- [Exercise brief]: Convert the lines starting at the one containing "The height and" and ending after the one containing "pyautogui.click(x=198, y=2)" into a Markdown table with a Row column holding the row number and a Line column holding the line's text. Skip blank lines and leave the pictures out.

- [Listing]:
_ _ _

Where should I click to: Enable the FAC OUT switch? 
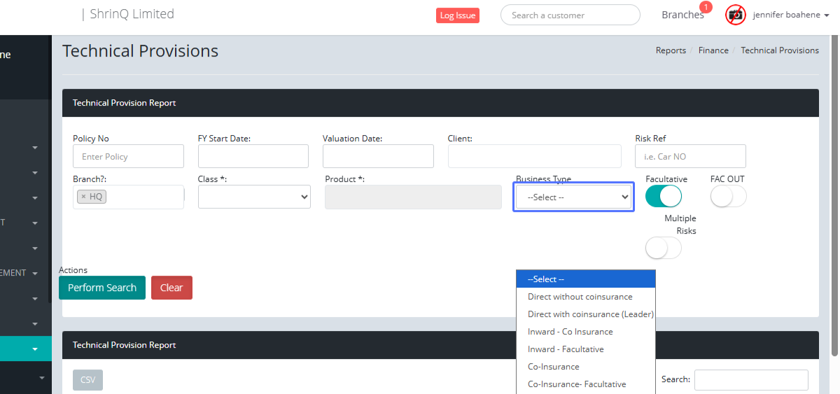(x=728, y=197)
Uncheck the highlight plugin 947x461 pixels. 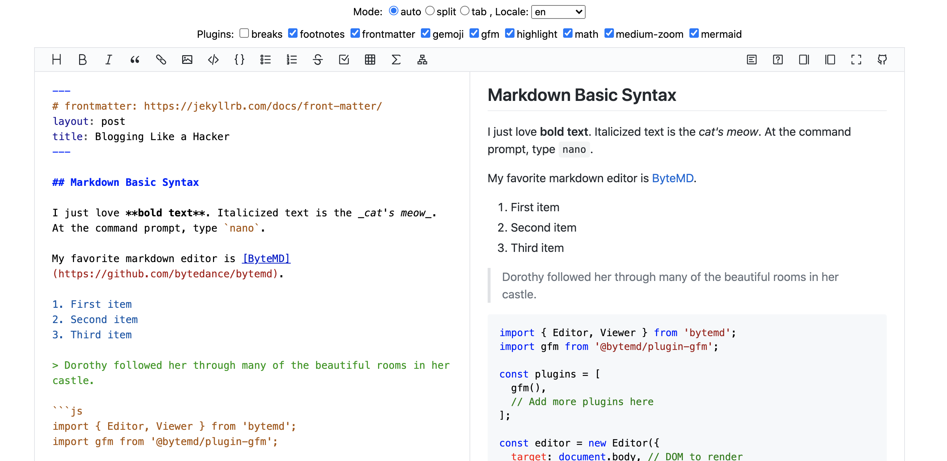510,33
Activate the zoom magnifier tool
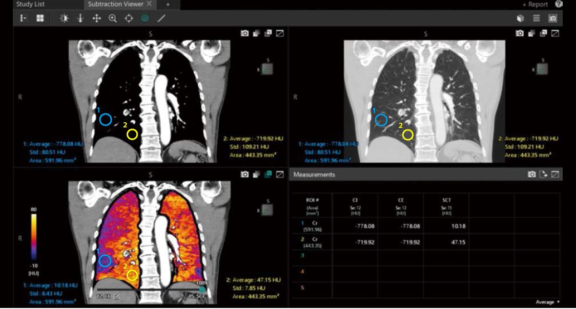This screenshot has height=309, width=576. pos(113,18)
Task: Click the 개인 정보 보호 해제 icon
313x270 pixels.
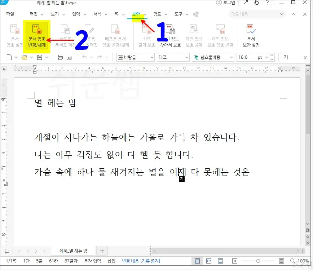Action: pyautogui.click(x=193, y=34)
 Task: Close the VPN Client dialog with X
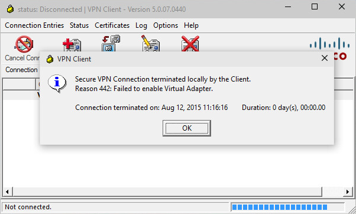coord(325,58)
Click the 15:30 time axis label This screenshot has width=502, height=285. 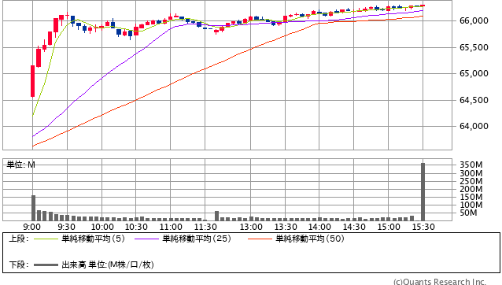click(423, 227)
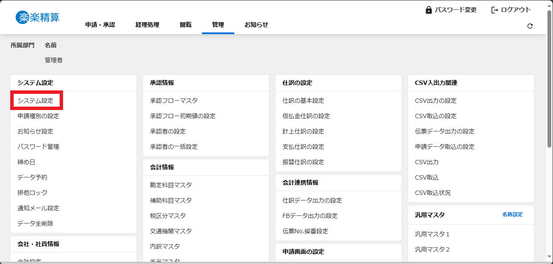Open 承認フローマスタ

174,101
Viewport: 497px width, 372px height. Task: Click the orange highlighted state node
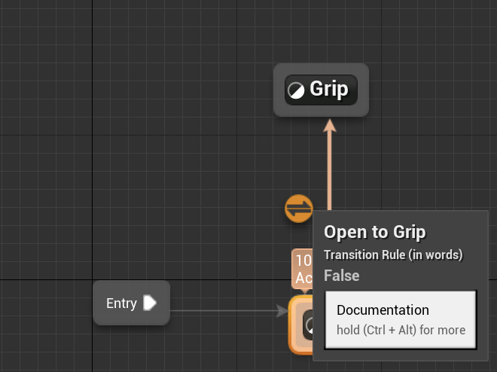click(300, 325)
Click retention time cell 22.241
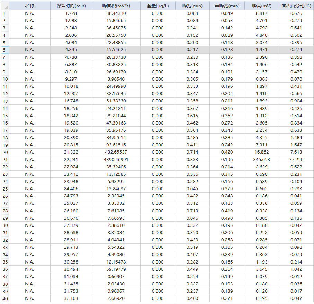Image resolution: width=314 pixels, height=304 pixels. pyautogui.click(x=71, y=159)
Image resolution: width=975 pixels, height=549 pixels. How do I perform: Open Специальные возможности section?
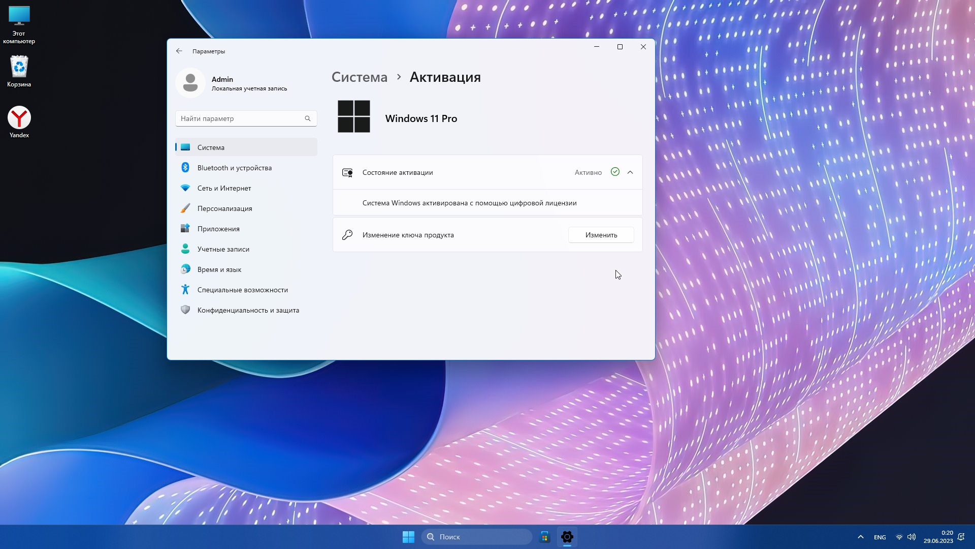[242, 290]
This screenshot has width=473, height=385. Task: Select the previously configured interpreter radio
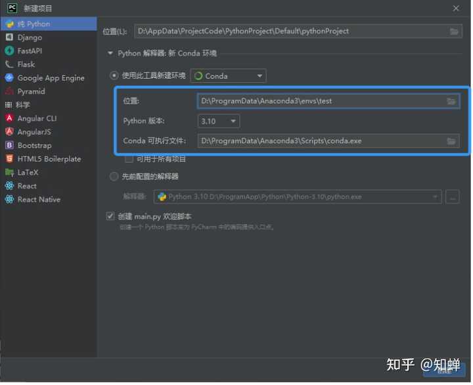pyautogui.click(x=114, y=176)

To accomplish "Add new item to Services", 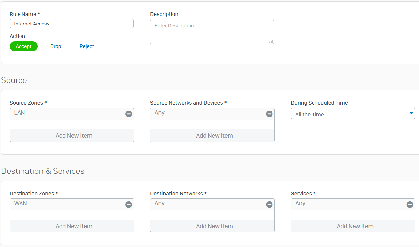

_ _ _

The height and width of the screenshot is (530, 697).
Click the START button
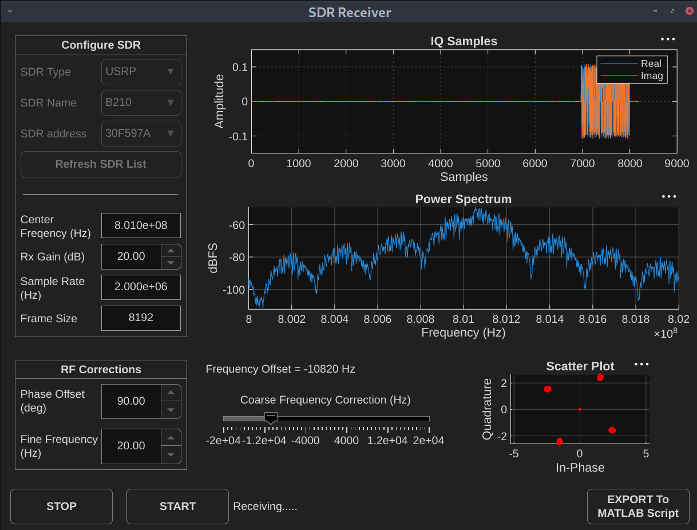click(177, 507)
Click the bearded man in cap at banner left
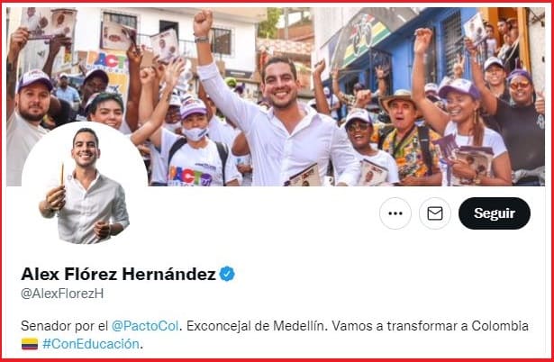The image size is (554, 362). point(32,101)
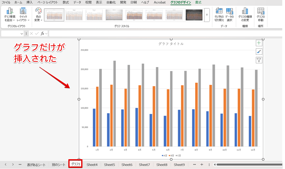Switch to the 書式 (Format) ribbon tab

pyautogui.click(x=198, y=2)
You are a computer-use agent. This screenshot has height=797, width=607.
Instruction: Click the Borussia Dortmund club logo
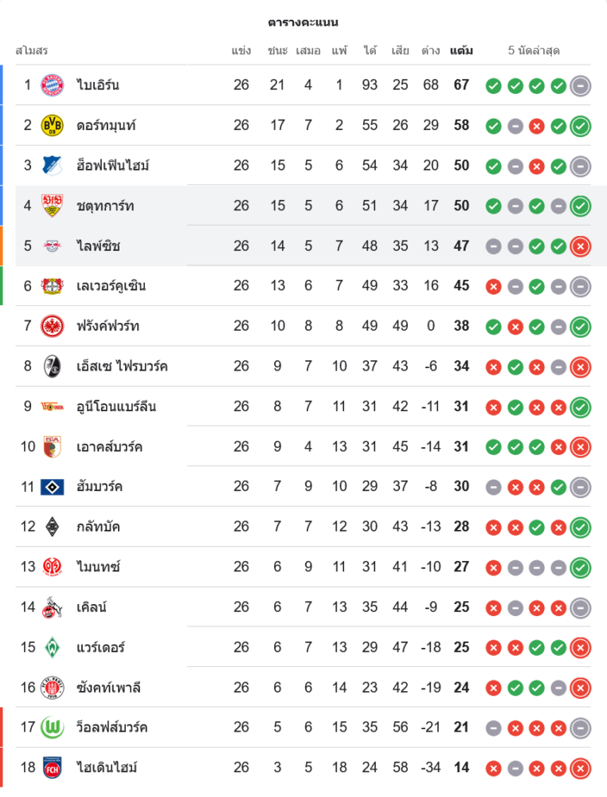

_ _ _

- [Finished task]:
| Row | Line |
|---|---|
| 1 | The height and width of the screenshot is (530, 697). |
| 2 | Click the START button |
| 3 | click(177, 507) |
| 4 | Click the bearded man in cap at banner left |
| 5 | The image size is (554, 362). point(32,101) |
| 6 | Switch to the 書式 (Format) ribbon tab |
| 7 | pyautogui.click(x=198, y=2) |